According to Allen, students can move seamlessly from Rowan College to RUSVM because the equine science program mirrors its prerequisite requirements. Biochemistry is the only course that is not included in the associate degree core curriculum; however students will be advised to take it as an elective.
"This transfer partnership is a great option for South Jersey students because they know what they need to do from day one," said Allen. "Whereas it normally takes students eight years to finish veterinary school, Rowan College graduates can complete their studies in as little as five and one-half years."
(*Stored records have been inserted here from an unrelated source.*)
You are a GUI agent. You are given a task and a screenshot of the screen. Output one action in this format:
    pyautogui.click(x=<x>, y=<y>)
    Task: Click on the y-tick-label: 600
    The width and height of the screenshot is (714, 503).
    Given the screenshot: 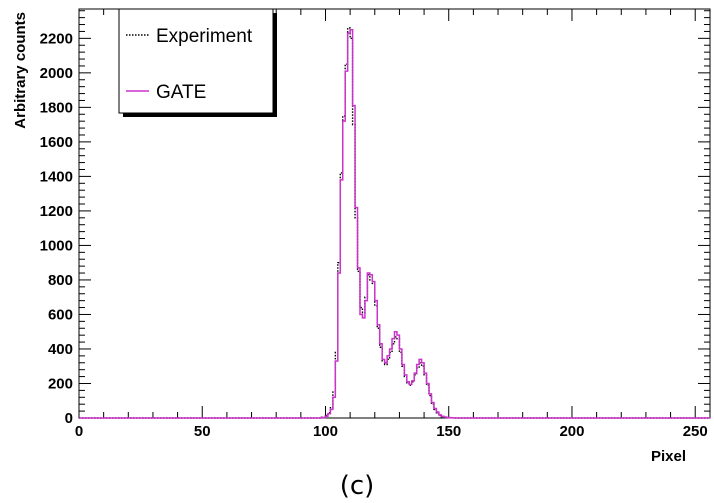 What is the action you would take?
    pyautogui.click(x=60, y=314)
    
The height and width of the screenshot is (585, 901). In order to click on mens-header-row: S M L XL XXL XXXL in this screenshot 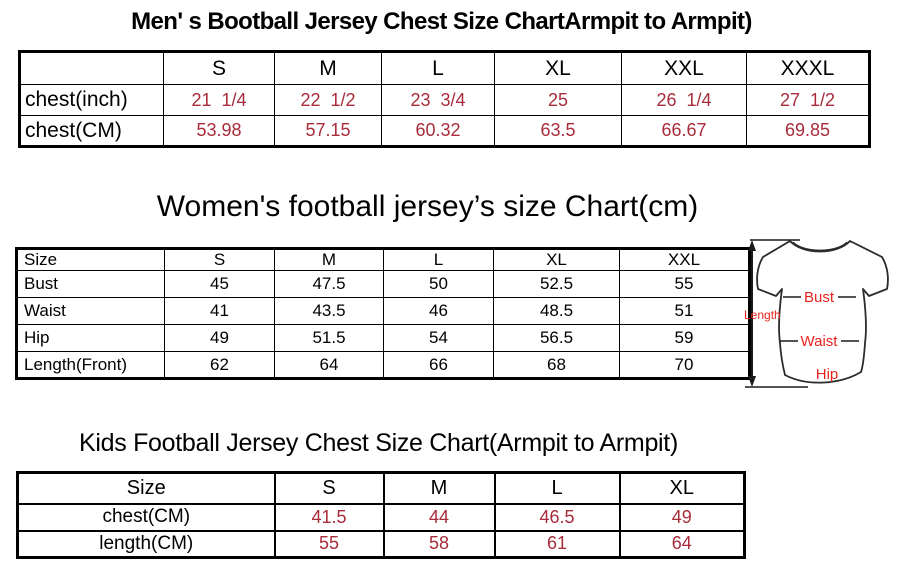, I will do `click(444, 68)`.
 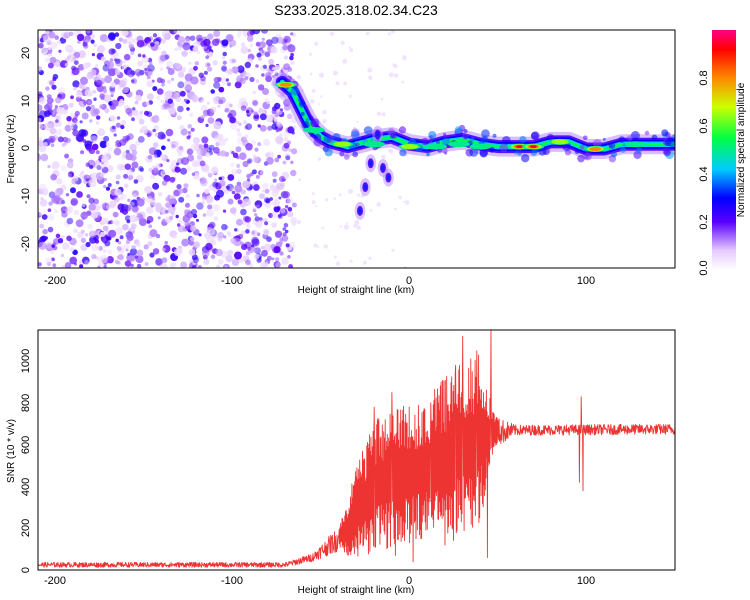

"RUSVM wants to create a more streamlined approach. Classes run in trimesters, in which Rowan College graduates can begin their studies in January, May or September," said Nwafor. "Students attend classes all year round, saving them time and money."
Rowan College graduates who are admitted to RUSVM can expect to participate in a research-focused program. In 2012, the school began to refresh its research strategy, extending its collaborations and making several strategic appointments to ensure that RUSVM is providing opportunities for its students to engage in research and benefit from teaching by research leaders in their field.
RUSVM provides housing and requires new, incoming students to live on campus. Pets are also welcome, proving a unique and unorthodox privilege for those enrolled.
"The hard work of Emily Allen and John Nwafor has drastically expanded the educational opportunities of South Jersey students," said Rickards. "This can literally open up a world of possibilities."